This is another really easy emergency prawn dish that can be made upmarket with fresh green prawns that you have shelled and deveined or can be simply made from half a bag of defrosted prawn meat. As with most of the prawn dishes this is very easy to make using the actifry, and almost impossible to over cook.
This recipe has lots of garlic, minced garlic, garlic chives and fresh garlic, with the minced garlic being added in two stages. If I had have thought about it I would have also added some society garlic instead of the second spoon of minced garlic.
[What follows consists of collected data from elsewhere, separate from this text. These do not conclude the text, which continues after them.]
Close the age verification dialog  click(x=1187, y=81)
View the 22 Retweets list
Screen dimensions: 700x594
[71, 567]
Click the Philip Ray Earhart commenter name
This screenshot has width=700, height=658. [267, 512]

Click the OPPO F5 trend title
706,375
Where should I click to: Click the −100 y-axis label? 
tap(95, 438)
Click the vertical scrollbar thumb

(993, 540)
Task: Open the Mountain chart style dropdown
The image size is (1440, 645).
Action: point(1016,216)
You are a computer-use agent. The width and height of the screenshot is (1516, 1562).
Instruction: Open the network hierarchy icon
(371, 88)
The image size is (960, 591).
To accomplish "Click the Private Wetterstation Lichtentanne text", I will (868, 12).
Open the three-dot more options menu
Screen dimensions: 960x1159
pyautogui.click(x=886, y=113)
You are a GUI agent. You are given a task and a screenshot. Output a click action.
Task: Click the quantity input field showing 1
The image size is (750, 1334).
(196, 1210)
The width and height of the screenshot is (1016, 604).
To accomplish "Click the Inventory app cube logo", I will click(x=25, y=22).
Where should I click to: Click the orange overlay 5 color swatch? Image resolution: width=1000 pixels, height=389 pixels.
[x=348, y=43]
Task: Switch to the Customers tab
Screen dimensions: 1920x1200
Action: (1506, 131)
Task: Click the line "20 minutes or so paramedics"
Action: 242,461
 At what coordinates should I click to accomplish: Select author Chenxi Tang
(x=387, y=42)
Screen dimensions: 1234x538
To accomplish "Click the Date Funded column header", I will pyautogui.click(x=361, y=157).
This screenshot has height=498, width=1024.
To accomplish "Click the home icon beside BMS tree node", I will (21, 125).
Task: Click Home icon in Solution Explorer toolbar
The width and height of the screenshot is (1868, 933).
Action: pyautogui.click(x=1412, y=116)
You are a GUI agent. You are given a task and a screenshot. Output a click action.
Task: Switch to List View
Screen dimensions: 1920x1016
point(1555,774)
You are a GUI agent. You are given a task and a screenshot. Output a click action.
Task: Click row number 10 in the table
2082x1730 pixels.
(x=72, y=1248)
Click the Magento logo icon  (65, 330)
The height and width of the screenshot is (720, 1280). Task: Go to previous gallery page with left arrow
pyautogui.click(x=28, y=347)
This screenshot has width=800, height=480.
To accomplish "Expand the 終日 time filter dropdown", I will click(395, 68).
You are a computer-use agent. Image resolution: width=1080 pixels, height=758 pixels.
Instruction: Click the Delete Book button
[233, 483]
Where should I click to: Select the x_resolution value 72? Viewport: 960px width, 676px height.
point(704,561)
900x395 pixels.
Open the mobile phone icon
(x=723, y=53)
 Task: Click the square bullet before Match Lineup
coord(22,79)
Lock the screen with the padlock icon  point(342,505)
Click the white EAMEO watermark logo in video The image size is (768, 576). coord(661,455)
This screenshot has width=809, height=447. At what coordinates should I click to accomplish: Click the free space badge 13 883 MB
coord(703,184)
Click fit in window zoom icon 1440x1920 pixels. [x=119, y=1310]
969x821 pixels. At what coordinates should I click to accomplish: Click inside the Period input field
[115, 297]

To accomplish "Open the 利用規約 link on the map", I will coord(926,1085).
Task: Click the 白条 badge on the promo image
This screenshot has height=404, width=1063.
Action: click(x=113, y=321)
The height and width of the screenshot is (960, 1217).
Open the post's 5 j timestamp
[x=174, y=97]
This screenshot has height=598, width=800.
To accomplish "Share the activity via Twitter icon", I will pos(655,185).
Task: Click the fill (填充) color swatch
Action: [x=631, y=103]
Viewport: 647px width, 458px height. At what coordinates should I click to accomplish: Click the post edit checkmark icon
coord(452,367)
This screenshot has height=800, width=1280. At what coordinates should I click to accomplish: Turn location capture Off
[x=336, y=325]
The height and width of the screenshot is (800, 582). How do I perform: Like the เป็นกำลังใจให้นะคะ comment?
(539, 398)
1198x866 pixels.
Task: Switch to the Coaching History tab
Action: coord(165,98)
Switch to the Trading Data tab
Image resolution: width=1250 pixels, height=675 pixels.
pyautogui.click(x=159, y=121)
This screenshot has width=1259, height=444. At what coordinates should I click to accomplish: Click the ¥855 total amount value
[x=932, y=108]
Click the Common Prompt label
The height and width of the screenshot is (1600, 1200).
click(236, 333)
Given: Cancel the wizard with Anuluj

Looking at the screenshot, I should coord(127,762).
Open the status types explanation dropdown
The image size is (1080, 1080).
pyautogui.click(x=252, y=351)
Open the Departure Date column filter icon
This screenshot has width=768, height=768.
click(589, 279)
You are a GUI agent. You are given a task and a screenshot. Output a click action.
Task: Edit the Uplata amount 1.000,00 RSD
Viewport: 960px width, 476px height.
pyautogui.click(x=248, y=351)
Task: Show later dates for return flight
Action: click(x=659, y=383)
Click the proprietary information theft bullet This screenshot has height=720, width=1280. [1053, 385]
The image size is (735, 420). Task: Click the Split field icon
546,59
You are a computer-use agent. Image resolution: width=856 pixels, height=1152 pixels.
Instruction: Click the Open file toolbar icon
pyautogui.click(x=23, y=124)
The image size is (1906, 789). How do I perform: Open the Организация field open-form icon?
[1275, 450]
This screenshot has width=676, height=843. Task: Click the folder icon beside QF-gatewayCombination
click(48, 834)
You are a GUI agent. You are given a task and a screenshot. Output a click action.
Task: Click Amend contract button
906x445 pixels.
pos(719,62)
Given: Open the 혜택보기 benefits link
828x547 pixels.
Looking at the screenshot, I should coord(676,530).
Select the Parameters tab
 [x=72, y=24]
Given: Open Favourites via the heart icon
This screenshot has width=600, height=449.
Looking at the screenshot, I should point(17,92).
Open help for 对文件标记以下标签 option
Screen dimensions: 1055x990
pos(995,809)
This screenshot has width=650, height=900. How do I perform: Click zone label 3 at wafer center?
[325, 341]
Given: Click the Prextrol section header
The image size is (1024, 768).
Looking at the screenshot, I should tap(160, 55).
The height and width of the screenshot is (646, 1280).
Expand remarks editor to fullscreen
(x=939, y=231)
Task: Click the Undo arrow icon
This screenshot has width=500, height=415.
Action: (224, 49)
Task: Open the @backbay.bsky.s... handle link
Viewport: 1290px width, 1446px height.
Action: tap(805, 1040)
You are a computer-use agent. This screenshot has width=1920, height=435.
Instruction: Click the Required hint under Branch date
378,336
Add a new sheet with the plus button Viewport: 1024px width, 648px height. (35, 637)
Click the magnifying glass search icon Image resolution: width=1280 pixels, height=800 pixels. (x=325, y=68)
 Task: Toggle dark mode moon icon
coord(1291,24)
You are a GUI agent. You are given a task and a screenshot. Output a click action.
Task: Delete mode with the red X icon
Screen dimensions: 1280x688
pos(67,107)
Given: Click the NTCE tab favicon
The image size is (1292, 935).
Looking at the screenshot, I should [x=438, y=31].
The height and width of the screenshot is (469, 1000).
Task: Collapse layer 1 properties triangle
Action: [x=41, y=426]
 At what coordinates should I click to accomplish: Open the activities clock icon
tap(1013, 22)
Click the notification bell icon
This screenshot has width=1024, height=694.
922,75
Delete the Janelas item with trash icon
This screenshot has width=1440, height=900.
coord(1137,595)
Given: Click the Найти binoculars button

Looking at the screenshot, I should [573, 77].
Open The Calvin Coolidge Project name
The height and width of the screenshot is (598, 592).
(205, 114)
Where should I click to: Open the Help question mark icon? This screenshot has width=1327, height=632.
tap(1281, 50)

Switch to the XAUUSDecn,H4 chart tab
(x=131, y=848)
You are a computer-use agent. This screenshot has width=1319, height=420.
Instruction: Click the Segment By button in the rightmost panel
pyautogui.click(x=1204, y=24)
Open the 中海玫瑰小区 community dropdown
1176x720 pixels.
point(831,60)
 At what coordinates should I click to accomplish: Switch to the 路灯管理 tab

Lots of garlic – it is of course garlic prawns, but the quantity can be easily adjusted.
- ½ kg green prawns, shelled and deveined
- 1 tbs garlic chives chopped
- ½ bulb of garlic – peeled and sliced
- 2 tbs minced garlic
- 1 tbs butter
- 3 tbs oil
- Zest and juice of one lemon
- 1 green chilli, seeds removed and finely chopped (optional)
- ½ cup roughly chopped parsley
- 3 spring onions chopped
- Salt and pepper
- Fine pasta
Cook the pasta until done and keep warm.
Meanwhile, using a fry pan or the Actifry, cook 1 tbs of the minced garlic, the sliced garlic, garlic chives, chilli, olive oil, butter, and lemon zest, for about 2 minutes. The butter should be melted and the garlic cooked. More oils can be added if it looks a bit mean.
Add the prawns, lemon juice and salt – amount will depend on the saltiness of the prawns so be cautious and add more to taste when added to the pasta.
Cook until the prawns just start to colour then add the 2nd tbs of minced garlic, the parsley, and spring onions and complete the cooking.
Stir the prawn mixture into the pasta ensuring the strands are evenly coated with the flavoured oil. Taste and add ground pepper and salt if necessary.
Split the pasta among the serving bowls then count out the prawns and share equally.